Depto. de producción Animal,
CUCBA, Universidad de Guadalajara.
Ofelia Iñiguez Gómez.
Laura Gómez De La Torre.
José de Jesús Olmos Colmenero.
Depto. de Ciencias Biológicas, CuAltos,
Universidad de Guadalajara.
José Manuel Palma García.
Centro de Investigación y Desarrollo Agropecuario,
Universidad de Colima.
Häubi Segura Carlos Urban.
Ciencias Agropecuarias, Universidad Autónoma de Aguascalientes.

Introducción

México ocupa el quinceavo lugar mundial en la producción de leche, donde, el Estado de Jalisco ocupa el primer lugar en la producción nacional con el 18.6%. La producción de leche en el Estado de Jalisco pasó, en 11 años de 1’712,546 (año 2003) a 2’085,859 (año 2014) miles de litros, es decir, 373,313 miles de litros más en este periodo, según informa el Servicio de Información Agroalimentaria y Pesquera. Con respecto a las unidades de producción de leche; la alimentación representa del 60 al 70% de los costos para producir un litro de leche, por esta razón, incrementar el aporte de energía neta de lactancia y de proteína a través de forrajes de calidad representa uno de los mayores retos para abaratar costos de producción. De esa información radica la importancia de minimizar la compra de insumos y/o producir estos insumos de manera local para la alimentación del ganado sin descuidar la calidad de los mismos, procurando siempre la salud animal (1).

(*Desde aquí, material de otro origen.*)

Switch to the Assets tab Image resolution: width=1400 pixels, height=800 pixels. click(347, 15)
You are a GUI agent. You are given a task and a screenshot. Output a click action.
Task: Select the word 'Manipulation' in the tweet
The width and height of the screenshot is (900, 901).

Una alternativa para lograr lo anterior son los forrajes; ya que son la base de la alimentación del ganado, además, es una de las fuentes más baratas de nutrimentos y proporcionan la fibra requerida para mantener la salud de los rumiantes (2 y 3).

Dentro de los forrajes relevantes para la producción de leche se encuentra el maíz forrajero (Zea mays L.) que es proporcionado en forma de ensilado. Por su diversidad y alto rango de adaptación es posible cultivarlo en la mayor parte de México, por lo cual, es necesario evaluar el rendimiento promedio durante un periodo consecutivo de tres años bajo la modalidad de siembra para la región en donde se pretende comercializar, ya que existe un gran número de híbridos de maíz para forraje en el mercado que tienen diferencias genéticas en características agronómicas, rendimiento y calidad nutricional que son importantes y deben ser consideradas en su selección. Por otra parte, existen interacciones entre los híbridos de maíz y el medio ambiente, lo que puede originar resultados diferentes entre localidades y entre años, lo que puede representar una utilidad o pérdida de hasta $22,598 pesos por hectárea cosechada (4).

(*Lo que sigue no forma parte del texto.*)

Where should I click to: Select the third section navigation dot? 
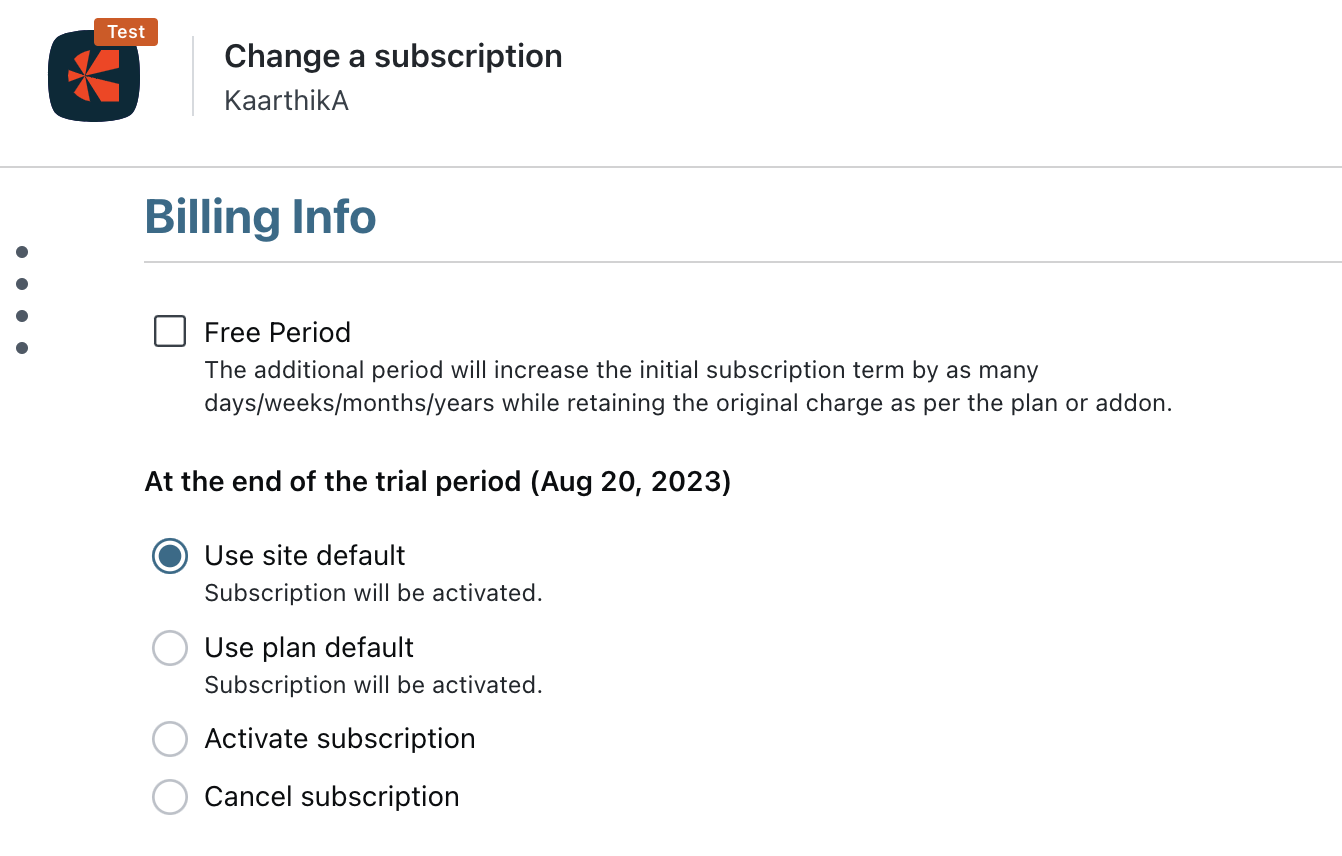[x=22, y=316]
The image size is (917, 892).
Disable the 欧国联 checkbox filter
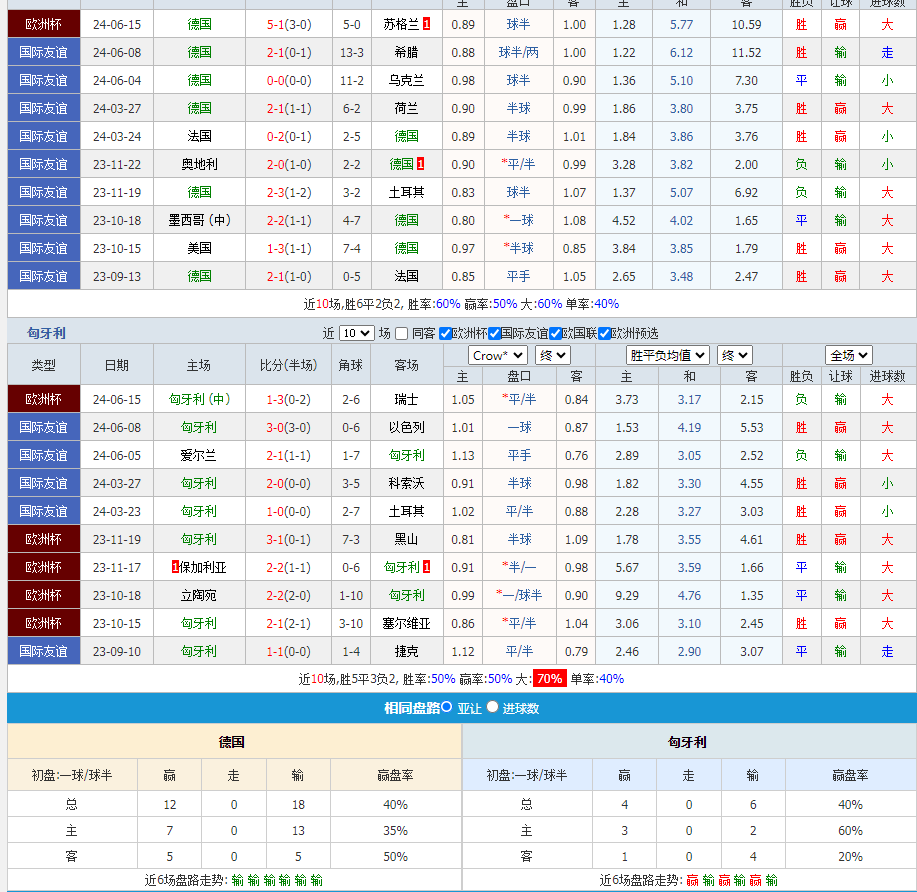click(x=555, y=334)
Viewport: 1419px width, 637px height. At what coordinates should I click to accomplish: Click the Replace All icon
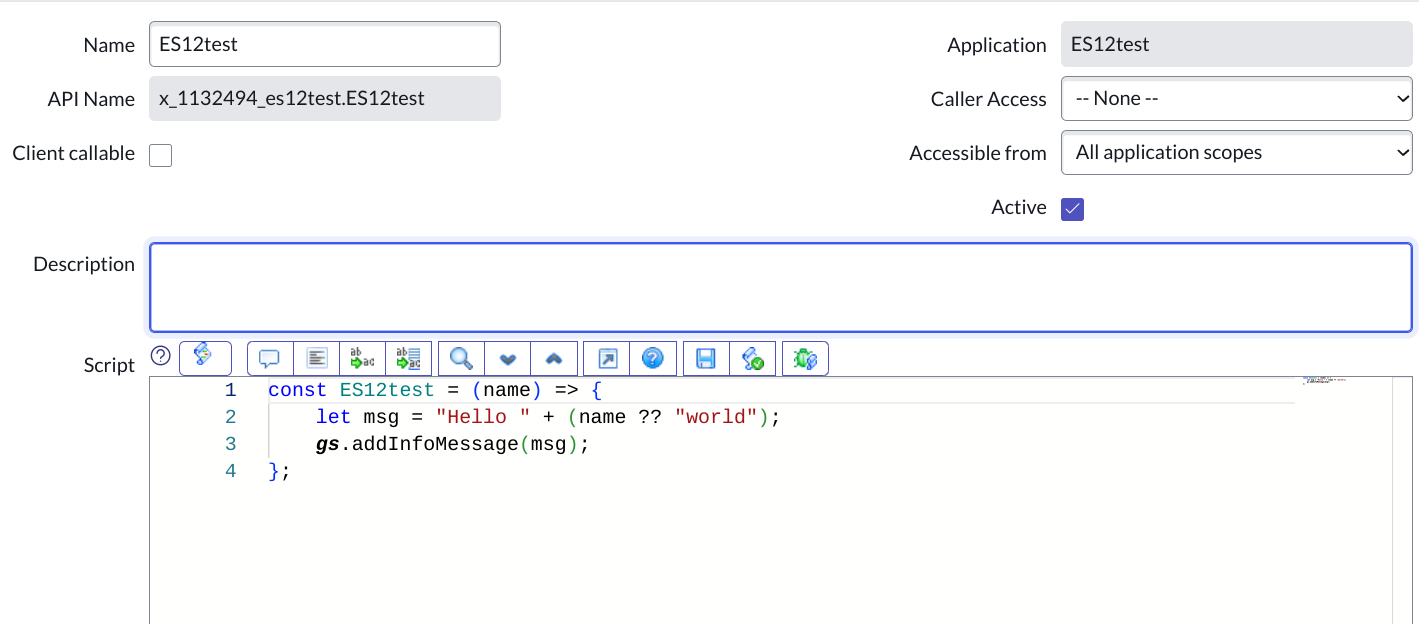coord(407,358)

¿Por qué es importante conocer y seleccionar la semilla de maíz que voy a utilizar?

En la actualidad, dentro de los esquemas considerados para incrementar la producción y calidad de la leche está el contar con híbridos de maíz de alto valor que cuenten con características adecuadas de producción de materia verde y seca, y adecuado contenido de FDN, almidón, y altos niveles de energía, lo que se traducirá en una mayor producción de leche por hectárea de maíz cosechado. Con esto se reduce considerablemente los costos variables y el proceso de producción, obteniendo mayor rentabilidad en los establos lecheros en base en la alimentación.

La producción de forraje de maíz en muchas regiones lecheras de México y en particular en Jalisco, es de temporal, por ello, es necesario entregarle al productor el material genético idóneo para su región, quien se enfrenta a una amplia disponibilidad de materiales comerciales, sin que exista información de las características productivas de los híbridos disponibles para que optimice su utilización.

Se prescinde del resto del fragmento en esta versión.